Across the records, how many lines contain "computer"? Answer with the number alone.

Collected data entries:
=====

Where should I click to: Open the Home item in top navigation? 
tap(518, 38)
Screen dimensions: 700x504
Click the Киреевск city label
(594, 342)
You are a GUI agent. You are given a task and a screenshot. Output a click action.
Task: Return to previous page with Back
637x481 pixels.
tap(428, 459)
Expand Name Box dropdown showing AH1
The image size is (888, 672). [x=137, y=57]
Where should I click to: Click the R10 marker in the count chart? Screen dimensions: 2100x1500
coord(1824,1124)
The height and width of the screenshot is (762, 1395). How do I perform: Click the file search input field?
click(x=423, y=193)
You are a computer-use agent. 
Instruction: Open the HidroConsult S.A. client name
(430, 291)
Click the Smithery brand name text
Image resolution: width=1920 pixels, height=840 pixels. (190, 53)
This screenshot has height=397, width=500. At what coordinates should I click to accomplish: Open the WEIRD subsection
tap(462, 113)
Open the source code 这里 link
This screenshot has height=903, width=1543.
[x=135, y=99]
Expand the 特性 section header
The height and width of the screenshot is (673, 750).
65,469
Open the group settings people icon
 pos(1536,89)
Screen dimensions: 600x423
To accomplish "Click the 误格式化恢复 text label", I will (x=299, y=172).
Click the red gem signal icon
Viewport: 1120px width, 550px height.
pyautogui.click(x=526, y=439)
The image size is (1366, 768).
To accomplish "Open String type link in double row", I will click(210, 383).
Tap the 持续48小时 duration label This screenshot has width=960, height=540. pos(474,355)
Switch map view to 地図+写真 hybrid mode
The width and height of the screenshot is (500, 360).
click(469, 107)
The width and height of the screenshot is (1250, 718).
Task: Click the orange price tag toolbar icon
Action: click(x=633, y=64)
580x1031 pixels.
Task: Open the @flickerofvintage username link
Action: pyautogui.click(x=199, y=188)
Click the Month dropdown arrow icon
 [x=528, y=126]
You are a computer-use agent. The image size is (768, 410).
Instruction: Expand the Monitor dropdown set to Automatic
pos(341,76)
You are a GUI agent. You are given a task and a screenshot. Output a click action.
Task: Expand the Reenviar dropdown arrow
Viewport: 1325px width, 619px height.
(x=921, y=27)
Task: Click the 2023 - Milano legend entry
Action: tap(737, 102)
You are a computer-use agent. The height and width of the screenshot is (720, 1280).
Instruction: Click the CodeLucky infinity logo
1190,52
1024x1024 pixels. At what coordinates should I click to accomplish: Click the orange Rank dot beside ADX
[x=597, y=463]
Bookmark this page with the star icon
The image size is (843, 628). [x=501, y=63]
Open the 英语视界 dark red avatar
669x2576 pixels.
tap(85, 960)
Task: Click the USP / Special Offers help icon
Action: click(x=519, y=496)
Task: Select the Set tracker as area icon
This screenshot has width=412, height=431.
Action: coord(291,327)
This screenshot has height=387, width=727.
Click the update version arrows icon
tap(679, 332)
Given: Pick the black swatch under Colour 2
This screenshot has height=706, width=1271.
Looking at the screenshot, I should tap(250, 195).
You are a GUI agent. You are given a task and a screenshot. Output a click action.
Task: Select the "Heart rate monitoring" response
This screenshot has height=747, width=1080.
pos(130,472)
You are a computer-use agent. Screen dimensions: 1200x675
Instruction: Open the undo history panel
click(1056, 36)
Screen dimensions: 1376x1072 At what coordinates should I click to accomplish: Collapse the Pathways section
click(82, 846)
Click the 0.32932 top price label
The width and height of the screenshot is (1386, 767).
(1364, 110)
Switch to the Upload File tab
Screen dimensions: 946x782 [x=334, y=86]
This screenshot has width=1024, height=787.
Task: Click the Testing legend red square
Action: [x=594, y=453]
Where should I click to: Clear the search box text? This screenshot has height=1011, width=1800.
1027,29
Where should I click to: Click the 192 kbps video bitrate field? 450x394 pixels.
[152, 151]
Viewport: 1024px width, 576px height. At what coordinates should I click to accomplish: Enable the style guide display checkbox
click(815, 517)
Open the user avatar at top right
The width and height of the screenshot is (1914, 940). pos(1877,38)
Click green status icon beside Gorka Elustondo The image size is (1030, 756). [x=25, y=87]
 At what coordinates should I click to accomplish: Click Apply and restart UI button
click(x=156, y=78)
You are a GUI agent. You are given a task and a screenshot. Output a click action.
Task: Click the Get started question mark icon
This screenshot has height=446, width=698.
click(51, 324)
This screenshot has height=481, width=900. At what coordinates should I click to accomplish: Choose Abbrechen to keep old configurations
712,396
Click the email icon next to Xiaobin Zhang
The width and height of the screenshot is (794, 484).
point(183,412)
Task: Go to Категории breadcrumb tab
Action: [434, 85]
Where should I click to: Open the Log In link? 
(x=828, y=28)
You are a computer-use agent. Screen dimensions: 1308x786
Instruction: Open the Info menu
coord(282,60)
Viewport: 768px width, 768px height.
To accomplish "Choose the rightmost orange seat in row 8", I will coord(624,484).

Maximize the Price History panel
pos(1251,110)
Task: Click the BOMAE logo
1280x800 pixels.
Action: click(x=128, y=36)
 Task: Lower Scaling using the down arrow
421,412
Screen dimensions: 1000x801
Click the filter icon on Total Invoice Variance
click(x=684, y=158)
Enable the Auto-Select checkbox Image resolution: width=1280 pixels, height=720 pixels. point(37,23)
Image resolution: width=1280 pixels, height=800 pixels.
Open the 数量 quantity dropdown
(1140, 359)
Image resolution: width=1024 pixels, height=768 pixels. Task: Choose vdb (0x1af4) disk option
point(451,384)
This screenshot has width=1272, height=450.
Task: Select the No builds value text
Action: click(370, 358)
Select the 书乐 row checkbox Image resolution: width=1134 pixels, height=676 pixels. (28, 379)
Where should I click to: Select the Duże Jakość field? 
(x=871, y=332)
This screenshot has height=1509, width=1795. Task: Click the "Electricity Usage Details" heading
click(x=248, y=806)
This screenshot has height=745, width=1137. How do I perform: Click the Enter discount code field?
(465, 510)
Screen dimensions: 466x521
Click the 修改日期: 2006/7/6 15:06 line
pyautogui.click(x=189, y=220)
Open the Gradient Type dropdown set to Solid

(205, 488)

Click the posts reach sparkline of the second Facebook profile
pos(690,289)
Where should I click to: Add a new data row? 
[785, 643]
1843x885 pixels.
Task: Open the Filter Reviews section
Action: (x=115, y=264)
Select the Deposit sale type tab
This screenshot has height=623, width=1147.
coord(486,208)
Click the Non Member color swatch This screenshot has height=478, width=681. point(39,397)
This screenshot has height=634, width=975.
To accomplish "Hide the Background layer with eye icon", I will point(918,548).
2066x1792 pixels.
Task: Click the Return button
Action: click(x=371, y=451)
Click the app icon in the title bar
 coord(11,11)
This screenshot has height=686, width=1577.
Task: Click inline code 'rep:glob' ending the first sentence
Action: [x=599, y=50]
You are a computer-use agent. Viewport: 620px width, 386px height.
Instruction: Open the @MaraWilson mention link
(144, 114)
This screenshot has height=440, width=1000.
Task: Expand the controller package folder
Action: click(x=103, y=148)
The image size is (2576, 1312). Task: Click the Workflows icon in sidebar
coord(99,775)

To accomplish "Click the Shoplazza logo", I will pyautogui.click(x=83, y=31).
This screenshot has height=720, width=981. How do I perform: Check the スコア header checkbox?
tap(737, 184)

=====

▶ _Written reply_: 6